## ACTION ITEM
When the string "computer" occurs in a line of the records, show that line.
Content starts
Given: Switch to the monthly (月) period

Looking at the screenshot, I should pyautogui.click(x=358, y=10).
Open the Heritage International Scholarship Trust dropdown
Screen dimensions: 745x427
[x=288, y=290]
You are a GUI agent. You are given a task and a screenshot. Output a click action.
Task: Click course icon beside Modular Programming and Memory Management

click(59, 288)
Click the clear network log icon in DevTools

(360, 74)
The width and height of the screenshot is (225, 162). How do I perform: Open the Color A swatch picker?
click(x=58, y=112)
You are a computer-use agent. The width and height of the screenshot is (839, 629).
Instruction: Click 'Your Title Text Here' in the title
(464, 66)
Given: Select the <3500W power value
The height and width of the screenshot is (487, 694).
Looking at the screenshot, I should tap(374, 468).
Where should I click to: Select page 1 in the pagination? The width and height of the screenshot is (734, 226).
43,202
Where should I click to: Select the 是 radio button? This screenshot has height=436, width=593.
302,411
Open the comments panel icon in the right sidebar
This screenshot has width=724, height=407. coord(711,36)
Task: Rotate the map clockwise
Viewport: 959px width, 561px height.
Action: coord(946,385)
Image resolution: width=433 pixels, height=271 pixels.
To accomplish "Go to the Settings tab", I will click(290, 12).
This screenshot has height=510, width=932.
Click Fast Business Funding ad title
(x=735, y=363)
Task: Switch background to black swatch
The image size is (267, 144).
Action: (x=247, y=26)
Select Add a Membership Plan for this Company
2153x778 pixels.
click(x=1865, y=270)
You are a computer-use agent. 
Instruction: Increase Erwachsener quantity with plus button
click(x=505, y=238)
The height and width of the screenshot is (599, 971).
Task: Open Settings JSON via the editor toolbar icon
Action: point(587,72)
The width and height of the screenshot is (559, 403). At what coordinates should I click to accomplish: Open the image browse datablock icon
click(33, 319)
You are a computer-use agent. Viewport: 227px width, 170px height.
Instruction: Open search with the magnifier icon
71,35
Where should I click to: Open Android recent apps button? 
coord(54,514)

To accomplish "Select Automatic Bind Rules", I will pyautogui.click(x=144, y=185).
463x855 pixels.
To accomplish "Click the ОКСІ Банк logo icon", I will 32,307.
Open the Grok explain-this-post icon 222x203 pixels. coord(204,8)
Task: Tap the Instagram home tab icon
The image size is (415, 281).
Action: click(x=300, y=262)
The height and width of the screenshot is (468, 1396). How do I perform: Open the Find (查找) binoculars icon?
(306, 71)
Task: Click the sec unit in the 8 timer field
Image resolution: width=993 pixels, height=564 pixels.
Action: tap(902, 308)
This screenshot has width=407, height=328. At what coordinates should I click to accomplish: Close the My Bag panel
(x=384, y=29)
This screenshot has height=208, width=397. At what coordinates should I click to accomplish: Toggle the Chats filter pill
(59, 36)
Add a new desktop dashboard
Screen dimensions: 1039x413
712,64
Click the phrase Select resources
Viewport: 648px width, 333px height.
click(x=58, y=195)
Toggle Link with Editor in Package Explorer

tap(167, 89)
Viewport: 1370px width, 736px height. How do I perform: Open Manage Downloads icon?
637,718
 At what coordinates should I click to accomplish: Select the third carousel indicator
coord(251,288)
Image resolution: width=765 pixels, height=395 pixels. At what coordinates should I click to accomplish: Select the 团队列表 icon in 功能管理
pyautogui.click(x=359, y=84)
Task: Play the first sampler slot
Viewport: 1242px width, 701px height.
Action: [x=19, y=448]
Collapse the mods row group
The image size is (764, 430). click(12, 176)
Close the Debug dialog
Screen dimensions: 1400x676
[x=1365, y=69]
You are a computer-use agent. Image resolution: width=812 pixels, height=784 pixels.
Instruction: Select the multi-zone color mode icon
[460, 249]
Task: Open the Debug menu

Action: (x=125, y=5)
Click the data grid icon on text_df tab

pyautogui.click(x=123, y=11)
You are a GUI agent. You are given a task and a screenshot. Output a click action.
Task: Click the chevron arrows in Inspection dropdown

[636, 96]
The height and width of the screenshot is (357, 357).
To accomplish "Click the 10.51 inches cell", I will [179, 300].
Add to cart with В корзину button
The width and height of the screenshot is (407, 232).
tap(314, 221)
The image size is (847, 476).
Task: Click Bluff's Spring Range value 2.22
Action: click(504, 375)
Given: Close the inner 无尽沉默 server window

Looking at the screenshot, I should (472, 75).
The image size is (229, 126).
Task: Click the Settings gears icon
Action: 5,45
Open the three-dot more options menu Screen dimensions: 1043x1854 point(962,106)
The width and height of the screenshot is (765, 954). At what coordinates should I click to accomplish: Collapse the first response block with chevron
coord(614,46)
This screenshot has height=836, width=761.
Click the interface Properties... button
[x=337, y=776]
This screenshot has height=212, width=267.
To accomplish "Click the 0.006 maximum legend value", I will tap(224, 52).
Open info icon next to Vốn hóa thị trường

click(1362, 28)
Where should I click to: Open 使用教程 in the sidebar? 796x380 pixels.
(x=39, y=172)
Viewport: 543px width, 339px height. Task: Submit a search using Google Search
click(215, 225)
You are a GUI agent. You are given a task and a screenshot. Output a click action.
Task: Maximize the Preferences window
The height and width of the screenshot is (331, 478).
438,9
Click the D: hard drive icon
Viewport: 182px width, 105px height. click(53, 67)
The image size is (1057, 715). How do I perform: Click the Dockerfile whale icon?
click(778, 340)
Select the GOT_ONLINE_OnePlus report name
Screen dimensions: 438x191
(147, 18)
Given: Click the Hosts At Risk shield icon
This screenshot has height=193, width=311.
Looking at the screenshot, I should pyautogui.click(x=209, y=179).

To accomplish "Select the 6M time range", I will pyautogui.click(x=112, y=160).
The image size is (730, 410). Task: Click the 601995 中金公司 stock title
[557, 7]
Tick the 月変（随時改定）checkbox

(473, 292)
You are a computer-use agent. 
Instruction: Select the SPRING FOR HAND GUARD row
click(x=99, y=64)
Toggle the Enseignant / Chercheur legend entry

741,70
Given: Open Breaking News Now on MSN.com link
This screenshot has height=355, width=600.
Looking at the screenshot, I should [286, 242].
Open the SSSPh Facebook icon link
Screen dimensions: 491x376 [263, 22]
Content ends
## RESPONSE TO THIS EXERCISE
You are a computer-use agent. The width and height of the screenshot is (839, 629).
You are a computer-use agent. 
You are a computer-use agent. Viewport: 227px width, 170px height.
You are a computer-use agent. Image resolution: width=812 pixels, height=784 pixels.
You are a computer-use agent. 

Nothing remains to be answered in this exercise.